▸ **Your assignment**:
Word for word, retype the first line of the records and every following line through the one containing "Иглы для швейных машин (148, 2352)".

Segment Start: Data under study

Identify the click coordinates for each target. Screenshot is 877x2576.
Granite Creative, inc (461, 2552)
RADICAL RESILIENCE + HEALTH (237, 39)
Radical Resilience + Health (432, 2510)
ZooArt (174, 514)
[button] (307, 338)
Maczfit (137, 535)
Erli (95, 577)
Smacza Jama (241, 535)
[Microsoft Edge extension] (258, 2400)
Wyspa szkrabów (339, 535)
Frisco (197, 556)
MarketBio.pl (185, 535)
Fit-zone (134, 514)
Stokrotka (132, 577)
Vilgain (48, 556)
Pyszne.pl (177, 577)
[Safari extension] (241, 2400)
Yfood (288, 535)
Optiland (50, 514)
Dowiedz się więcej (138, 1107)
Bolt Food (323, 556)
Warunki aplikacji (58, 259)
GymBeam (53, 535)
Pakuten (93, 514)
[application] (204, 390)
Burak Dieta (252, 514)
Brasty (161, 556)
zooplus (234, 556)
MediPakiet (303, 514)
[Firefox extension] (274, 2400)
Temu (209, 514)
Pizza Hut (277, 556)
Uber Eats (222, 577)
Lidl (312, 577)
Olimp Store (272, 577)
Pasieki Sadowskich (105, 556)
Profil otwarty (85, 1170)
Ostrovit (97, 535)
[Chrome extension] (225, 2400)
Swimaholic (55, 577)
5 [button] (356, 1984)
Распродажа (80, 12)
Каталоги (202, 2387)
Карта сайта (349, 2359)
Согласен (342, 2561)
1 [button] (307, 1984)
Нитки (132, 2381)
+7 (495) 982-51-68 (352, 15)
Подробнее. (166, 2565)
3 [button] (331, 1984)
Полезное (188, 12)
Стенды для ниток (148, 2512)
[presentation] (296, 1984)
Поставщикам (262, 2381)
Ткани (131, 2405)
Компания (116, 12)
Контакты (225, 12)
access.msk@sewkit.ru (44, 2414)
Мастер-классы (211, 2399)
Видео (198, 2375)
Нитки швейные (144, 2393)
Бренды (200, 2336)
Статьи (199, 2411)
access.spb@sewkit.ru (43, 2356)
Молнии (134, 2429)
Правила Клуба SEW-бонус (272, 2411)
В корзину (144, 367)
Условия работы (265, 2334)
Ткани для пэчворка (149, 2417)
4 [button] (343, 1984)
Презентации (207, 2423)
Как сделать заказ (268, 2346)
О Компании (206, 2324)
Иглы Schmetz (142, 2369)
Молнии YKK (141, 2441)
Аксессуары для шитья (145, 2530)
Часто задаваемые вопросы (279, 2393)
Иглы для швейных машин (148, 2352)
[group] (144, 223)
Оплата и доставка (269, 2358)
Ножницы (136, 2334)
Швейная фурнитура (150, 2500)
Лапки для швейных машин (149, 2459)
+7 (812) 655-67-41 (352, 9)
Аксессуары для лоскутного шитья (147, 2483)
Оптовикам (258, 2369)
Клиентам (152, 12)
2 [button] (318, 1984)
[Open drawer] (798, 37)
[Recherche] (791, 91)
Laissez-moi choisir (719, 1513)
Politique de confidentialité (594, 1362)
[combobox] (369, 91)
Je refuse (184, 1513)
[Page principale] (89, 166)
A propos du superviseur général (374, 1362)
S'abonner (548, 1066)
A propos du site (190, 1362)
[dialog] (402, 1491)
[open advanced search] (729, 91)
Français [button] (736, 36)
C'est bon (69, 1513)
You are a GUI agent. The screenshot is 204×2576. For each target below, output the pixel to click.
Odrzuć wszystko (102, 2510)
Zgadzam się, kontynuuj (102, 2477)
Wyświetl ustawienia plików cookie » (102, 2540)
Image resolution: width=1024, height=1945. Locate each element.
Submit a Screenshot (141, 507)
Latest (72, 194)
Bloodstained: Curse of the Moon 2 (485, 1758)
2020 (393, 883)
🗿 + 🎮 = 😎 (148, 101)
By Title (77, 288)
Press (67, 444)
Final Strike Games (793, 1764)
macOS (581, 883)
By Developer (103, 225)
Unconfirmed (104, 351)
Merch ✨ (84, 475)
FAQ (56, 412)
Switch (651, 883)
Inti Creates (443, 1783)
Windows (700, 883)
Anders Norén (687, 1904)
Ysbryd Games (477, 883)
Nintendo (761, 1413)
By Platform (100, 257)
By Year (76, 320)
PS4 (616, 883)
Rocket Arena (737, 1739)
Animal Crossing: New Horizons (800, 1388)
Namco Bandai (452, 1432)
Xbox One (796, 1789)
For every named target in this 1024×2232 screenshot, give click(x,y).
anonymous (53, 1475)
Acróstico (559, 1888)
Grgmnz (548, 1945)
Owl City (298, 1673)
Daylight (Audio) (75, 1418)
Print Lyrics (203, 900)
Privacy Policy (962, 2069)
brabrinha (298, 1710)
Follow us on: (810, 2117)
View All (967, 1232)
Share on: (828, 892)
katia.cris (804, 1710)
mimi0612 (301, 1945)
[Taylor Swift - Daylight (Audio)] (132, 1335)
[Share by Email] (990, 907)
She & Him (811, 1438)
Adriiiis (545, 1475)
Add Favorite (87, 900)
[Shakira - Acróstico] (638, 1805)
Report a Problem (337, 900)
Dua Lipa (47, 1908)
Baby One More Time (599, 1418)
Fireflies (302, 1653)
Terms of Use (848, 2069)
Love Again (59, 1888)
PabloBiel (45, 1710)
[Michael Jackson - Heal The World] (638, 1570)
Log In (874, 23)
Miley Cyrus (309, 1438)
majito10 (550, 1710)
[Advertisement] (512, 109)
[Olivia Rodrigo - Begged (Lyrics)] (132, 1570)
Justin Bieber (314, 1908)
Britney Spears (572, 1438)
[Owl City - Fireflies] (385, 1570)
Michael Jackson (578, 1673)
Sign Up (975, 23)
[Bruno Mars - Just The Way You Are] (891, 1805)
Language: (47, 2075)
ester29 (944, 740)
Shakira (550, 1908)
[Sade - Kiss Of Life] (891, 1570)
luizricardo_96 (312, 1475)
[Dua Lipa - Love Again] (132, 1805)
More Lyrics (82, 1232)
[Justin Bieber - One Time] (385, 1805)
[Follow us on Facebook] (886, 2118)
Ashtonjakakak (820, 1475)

Segment End: Data under study

▸ **Exercise response**:
Identify the click coordinates for each target. Screenshot is 877x2576.
Granite Creative, inc (461, 2552)
RADICAL RESILIENCE + HEALTH (237, 39)
Radical Resilience + Health (432, 2510)
ZooArt (174, 514)
[button] (307, 338)
Maczfit (137, 535)
Erli (95, 577)
Smacza Jama (241, 535)
[Microsoft Edge extension] (258, 2400)
Wyspa szkrabów (339, 535)
Frisco (197, 556)
MarketBio.pl (185, 535)
Fit-zone (134, 514)
Stokrotka (132, 577)
Vilgain (48, 556)
Pyszne.pl (177, 577)
[Safari extension] (241, 2400)
Yfood (288, 535)
Optiland (50, 514)
Dowiedz się więcej (138, 1107)
Bolt Food (323, 556)
Warunki aplikacji (58, 259)
GymBeam (53, 535)
Pakuten (93, 514)
[application] (204, 390)
Burak Dieta (252, 514)
Brasty (161, 556)
zooplus (234, 556)
MediPakiet (303, 514)
[Firefox extension] (274, 2400)
Temu (209, 514)
Pizza Hut (277, 556)
Uber Eats (222, 577)
Lidl (312, 577)
Olimp Store (272, 577)
Pasieki Sadowskich (105, 556)
Profil otwarty (85, 1170)
Ostrovit (97, 535)
[Chrome extension] (225, 2400)
Swimaholic (55, 577)
5 [button] (356, 1984)
Распродажа (80, 12)
Каталоги (202, 2387)
Карта сайта (349, 2359)
Согласен (342, 2561)
1 [button] (307, 1984)
Нитки (132, 2381)
+7 (495) 982-51-68 (352, 15)
Подробнее. (166, 2565)
3 [button] (331, 1984)
Полезное (188, 12)
Стенды для ниток (148, 2512)
[presentation] (296, 1984)
Поставщикам (262, 2381)
Ткани (131, 2405)
Компания (116, 12)
Контакты (225, 12)
access.msk@sewkit.ru (44, 2414)
Мастер-классы (211, 2399)
Видео (198, 2375)
Нитки швейные (144, 2393)
Бренды (200, 2336)
Статьи (199, 2411)
access.spb@sewkit.ru (43, 2356)
Молнии (134, 2429)
Правила Клуба SEW-бонус (272, 2411)
В корзину (144, 367)
Условия работы (265, 2334)
Ткани для пэчворка (149, 2417)
4 [button] (343, 1984)
Презентации (207, 2423)
Как сделать заказ (268, 2346)
О Компании (206, 2324)
Иглы Schmetz (142, 2369)
Молнии YKK (141, 2441)
Аксессуары для шитья (145, 2530)
Часто задаваемые вопросы (279, 2393)
Иглы для швейных машин (148, 2352)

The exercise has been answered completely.